Mettiamo in pausa la generazione delle immagini di persone, presto pubblicheremo una versione migliorata”, ha reso noto Google in queste ore dopo una serie di segnalazioni di utenti negli Stati Uniti. Alla richiesta di creare immagini storiche, di soldati e cavalieri, il modello di intelligenza artificiale ha restuito foto create dall’IA con evidenti errori di etnia, mostrando in particolare una difficoltà con persone dalla pelle bianca. L’ingegnere Frank J. Fleming ha raccontato la sua esperienza su X: ha chiesto l’immagine generica di un Papa, Gemini ha prodotto un pontefice nero e una donna asiatica in abiti ecclesiastici.

Errori che confermano come i sistemi di intelligenza artificiale possono avere allucinazioni, ereditare pregiudizi o sovvertimento di stereotitpi, degli esseri umani che li addestrano. Già un anno fa, in occasione di una presentazione pubblica, l’IA di Google fece un errore sul James Webb Space Telescope notato da diversi astronomi e perse in Borsa. Anche ChatGpt, il chatbot sulla bocca di tutti, nelle ultime ore non si è sentito molto bene.
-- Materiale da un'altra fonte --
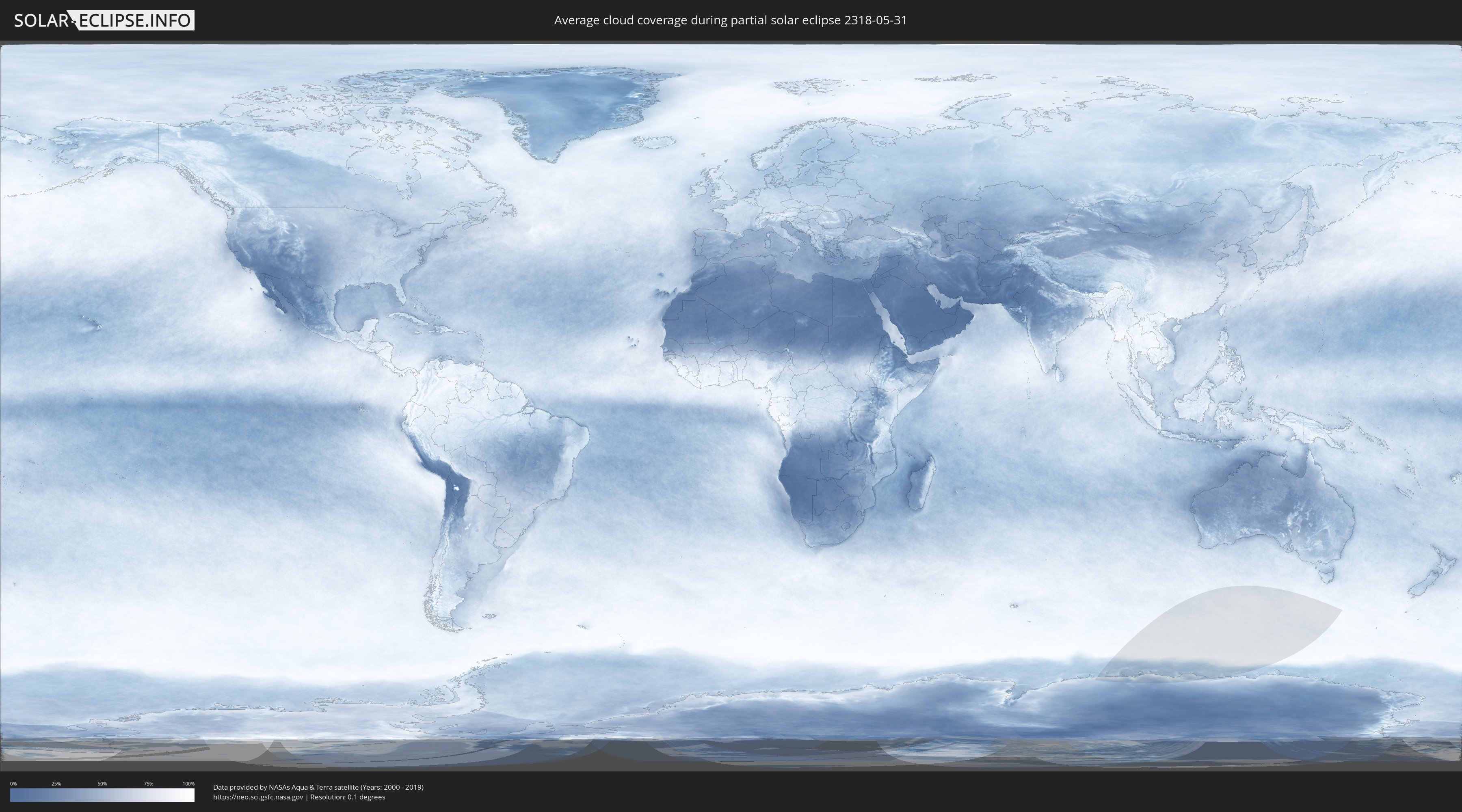Click the NASA Aqua & Terra data credit

coord(318,787)
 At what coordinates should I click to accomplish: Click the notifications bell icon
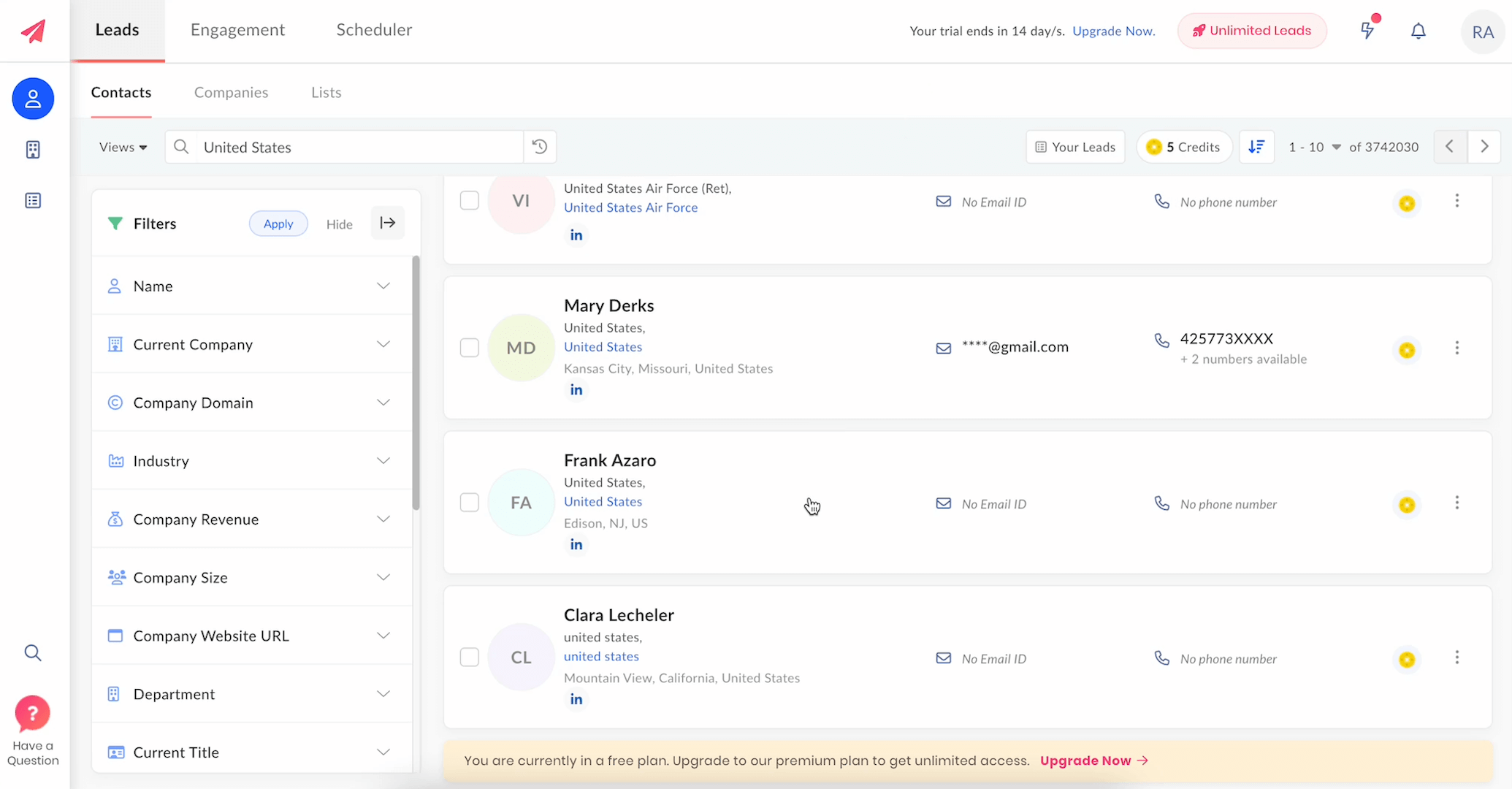1418,31
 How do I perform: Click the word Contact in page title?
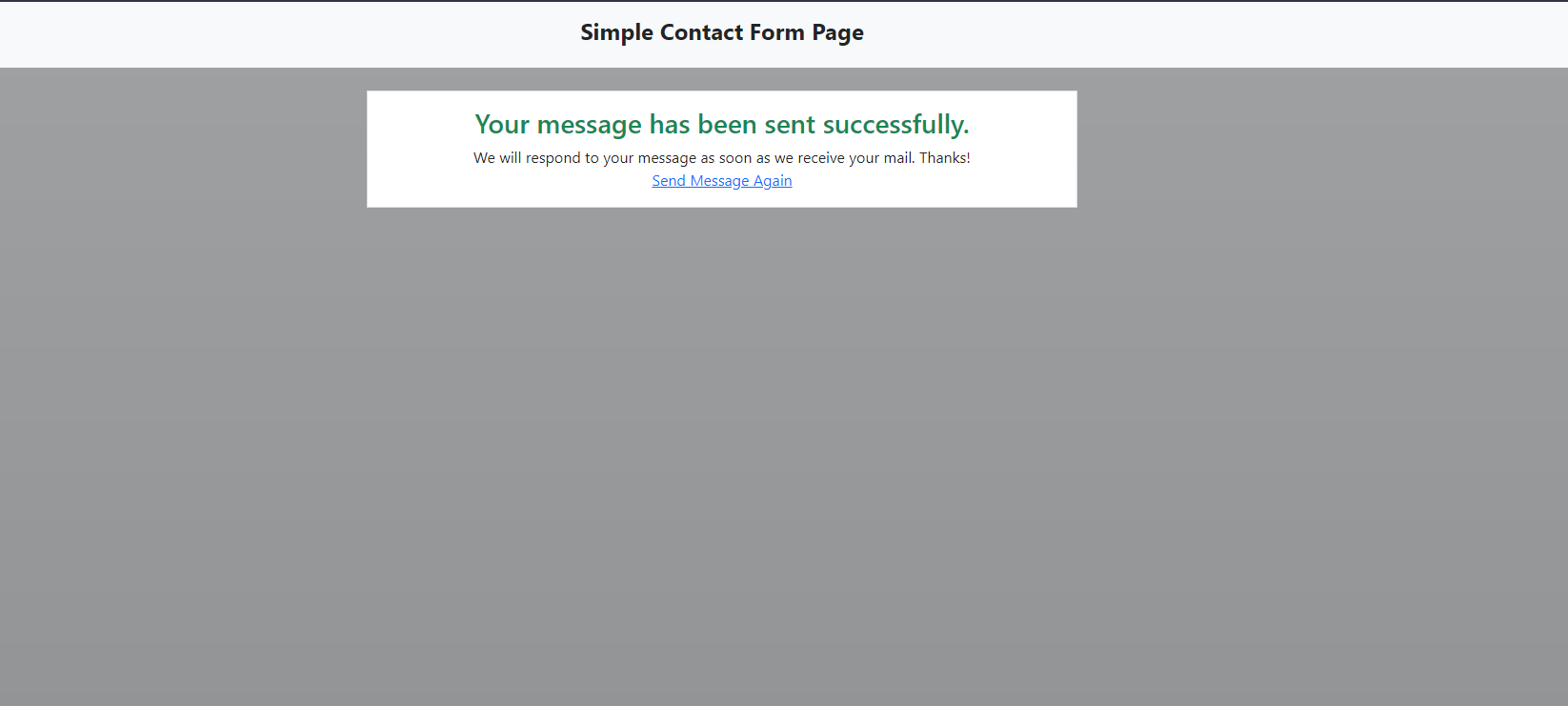pos(700,32)
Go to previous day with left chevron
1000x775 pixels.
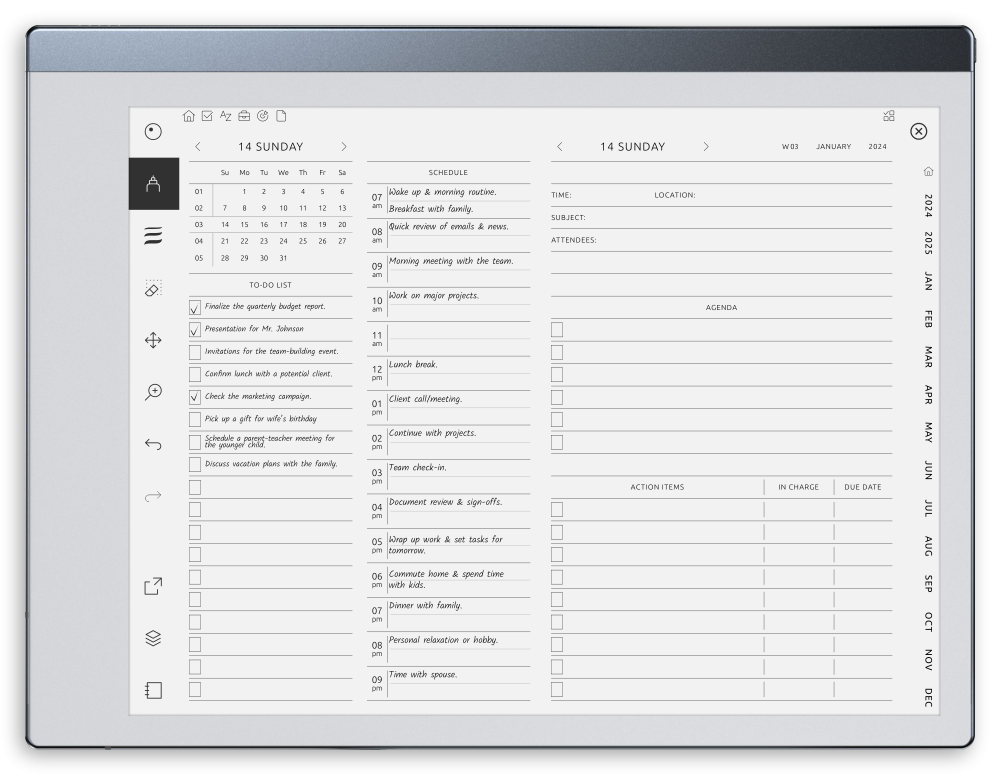197,146
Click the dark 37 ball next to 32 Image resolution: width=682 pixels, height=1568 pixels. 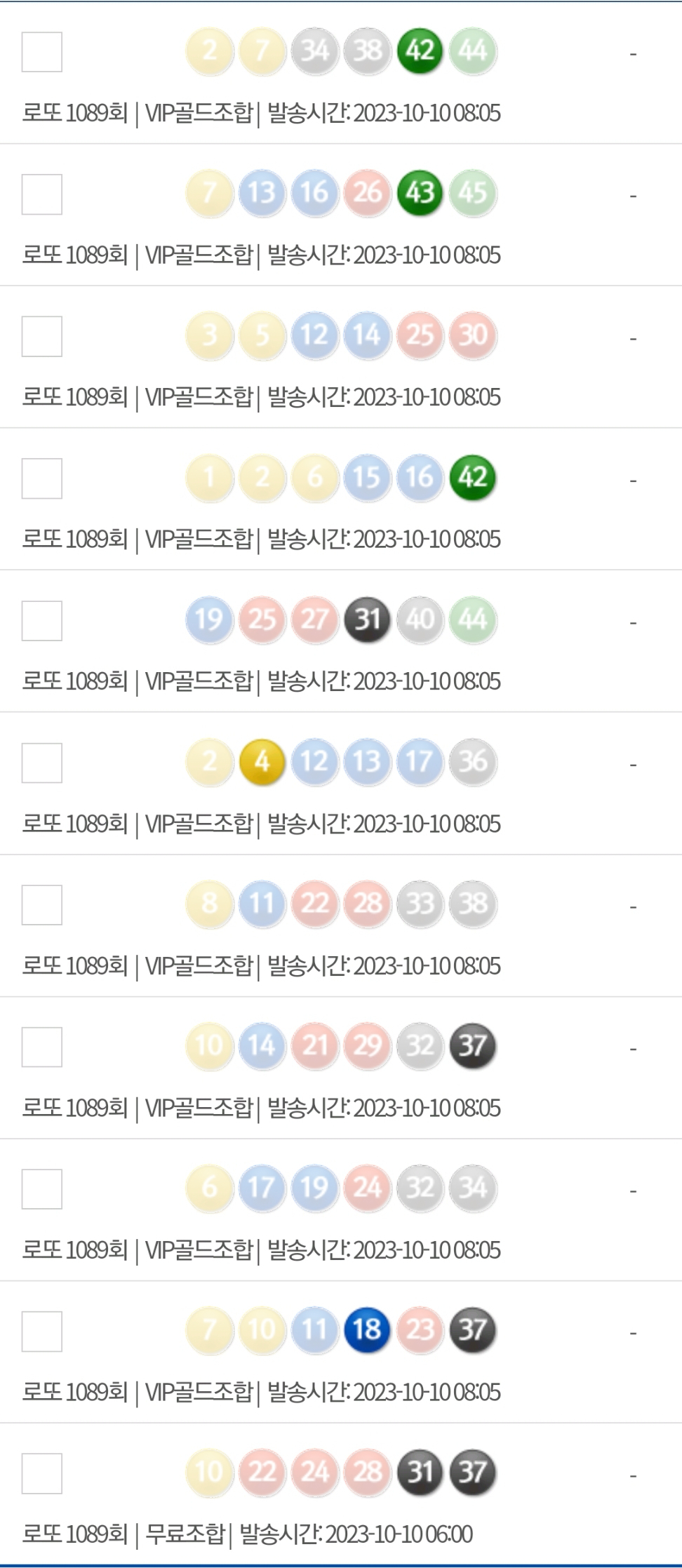pyautogui.click(x=473, y=1046)
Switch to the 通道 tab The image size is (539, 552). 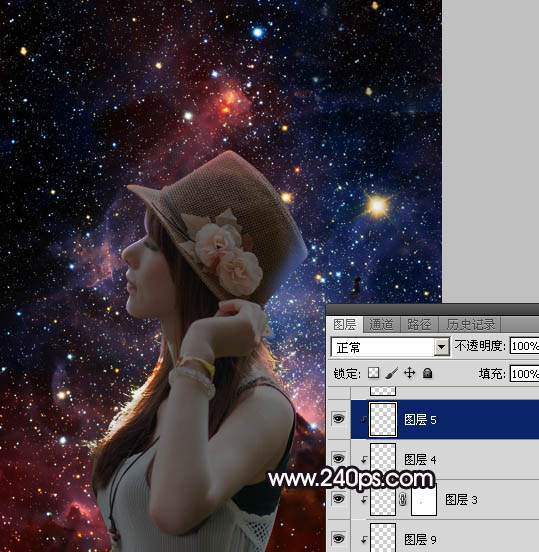(x=381, y=324)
Diversi utenti hanno segnalato risposte sensa senso, metà in inglese e metà in spagnolo dando l’impressione che fosse in confusione.

A detta di OpenAI, l’azienda che l’ha creato, le anomalie sarebbero state causate da un intervento di “ottimizzazione” della piattaforma. Solo un successivo aggiornamento ha risolto la questione. Anche per questo software non è la prima defaillance. A dicembre scorso gli utenti avevano segnalato una sorta di pigrizia, con il chatbot risultato meno proattivo e propenso a fornire risposte sbagliate. Lo sviluppo di questa tecnologia e le relative regole è tema di dibattito tra politici, esperti e addetti ai lavori. Di recente un gruppo di accademici, tra cui ricercatori dell’Università di Cambridge, ha proposto una soluzione: inserire un pulsante, un ‘kill switch’, all’interno dell’hardware che alimenta l’IA per interrompere eventuali abusi o scenari distopici. Esattamente come accade per fermare il lancio non autorizzato di armi nucleari.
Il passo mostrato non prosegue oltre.